Dataset excerpt

————————

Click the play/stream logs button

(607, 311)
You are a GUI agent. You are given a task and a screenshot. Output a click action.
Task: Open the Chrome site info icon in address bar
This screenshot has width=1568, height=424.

————————

■ **TASK OBJECTIVE**: Turn every line of the records above into a numbered list, omitting blank lines.

■ **FULL OUTPUT**:
1. Click the play/stream logs button
2. (607, 311)
3. You are a GUI agent. You are given a task and a screenshot. Output a click action.
4. Task: Open the Chrome site info icon in address bar
5. This screenshot has width=1568, height=424.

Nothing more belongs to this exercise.